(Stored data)
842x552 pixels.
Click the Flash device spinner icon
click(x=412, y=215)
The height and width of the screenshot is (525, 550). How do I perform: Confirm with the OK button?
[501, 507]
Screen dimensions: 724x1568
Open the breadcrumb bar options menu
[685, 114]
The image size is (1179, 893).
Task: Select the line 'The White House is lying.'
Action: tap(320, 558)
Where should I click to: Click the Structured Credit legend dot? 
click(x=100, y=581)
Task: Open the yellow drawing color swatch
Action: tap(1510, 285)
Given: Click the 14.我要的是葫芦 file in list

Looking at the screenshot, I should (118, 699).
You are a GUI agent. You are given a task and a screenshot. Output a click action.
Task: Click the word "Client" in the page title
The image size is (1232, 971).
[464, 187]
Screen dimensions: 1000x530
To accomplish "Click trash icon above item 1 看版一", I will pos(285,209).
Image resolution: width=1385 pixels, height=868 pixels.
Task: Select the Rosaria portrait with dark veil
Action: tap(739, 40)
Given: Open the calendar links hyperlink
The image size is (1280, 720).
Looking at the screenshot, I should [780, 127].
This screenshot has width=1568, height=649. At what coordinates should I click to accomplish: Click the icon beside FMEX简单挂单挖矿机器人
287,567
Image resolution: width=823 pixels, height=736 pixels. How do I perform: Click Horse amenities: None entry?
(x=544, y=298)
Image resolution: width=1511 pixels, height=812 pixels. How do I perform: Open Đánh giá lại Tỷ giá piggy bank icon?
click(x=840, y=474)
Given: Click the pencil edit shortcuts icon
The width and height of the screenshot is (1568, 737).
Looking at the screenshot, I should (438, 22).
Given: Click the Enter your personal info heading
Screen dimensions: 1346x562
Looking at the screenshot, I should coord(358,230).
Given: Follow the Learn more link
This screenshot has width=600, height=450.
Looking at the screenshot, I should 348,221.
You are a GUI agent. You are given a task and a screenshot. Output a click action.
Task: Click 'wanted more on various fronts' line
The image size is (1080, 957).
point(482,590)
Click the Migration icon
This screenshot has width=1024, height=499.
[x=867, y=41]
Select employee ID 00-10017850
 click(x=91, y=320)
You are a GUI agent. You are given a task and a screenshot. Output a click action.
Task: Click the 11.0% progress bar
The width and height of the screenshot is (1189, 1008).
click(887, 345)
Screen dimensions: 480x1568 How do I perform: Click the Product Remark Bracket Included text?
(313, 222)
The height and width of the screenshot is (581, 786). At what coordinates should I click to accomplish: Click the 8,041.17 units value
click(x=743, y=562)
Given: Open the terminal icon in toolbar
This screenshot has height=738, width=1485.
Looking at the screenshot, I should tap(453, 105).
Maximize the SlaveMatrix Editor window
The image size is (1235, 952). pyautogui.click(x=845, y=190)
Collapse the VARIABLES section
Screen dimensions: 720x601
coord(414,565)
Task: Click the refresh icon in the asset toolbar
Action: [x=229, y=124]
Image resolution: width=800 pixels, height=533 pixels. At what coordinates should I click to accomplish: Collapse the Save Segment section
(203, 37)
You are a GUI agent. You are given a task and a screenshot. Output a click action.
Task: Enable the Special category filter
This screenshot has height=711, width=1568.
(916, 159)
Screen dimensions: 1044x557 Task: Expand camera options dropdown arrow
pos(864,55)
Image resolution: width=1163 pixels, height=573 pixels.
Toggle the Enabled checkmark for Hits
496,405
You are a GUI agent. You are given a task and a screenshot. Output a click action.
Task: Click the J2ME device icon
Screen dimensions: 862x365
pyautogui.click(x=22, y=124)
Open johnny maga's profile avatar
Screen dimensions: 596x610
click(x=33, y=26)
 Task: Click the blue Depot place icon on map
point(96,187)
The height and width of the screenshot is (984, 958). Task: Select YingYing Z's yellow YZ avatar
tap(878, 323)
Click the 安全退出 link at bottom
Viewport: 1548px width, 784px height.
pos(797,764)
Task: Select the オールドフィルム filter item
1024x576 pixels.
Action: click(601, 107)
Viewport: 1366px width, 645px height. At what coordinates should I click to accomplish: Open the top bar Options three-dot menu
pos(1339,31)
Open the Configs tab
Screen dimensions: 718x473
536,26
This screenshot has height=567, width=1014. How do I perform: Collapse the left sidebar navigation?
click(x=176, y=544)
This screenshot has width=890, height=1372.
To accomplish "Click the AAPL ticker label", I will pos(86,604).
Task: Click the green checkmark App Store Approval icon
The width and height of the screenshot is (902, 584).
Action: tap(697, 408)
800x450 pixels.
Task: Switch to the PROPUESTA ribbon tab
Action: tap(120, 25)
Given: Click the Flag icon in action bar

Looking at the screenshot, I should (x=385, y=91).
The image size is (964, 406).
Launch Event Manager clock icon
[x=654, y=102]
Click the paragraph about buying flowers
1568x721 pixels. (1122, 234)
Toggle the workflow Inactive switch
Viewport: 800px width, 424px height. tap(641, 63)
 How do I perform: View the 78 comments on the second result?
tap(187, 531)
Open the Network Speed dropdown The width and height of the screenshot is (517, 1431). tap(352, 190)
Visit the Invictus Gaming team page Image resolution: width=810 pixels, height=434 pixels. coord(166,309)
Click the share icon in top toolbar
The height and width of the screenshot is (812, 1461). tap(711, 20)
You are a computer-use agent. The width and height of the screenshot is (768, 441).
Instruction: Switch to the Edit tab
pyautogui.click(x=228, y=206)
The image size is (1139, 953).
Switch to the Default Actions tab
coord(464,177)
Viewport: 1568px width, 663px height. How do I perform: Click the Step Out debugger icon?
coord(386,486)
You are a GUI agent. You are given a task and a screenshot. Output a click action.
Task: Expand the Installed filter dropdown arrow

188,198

**Task requirements**
Lines above with "page" in them are the ones to copy.

**Solution below**
Task: Click the word "Client" in the page title
Visit the Invictus Gaming team page Image resolution: width=810 pixels, height=434 pixels. coord(166,309)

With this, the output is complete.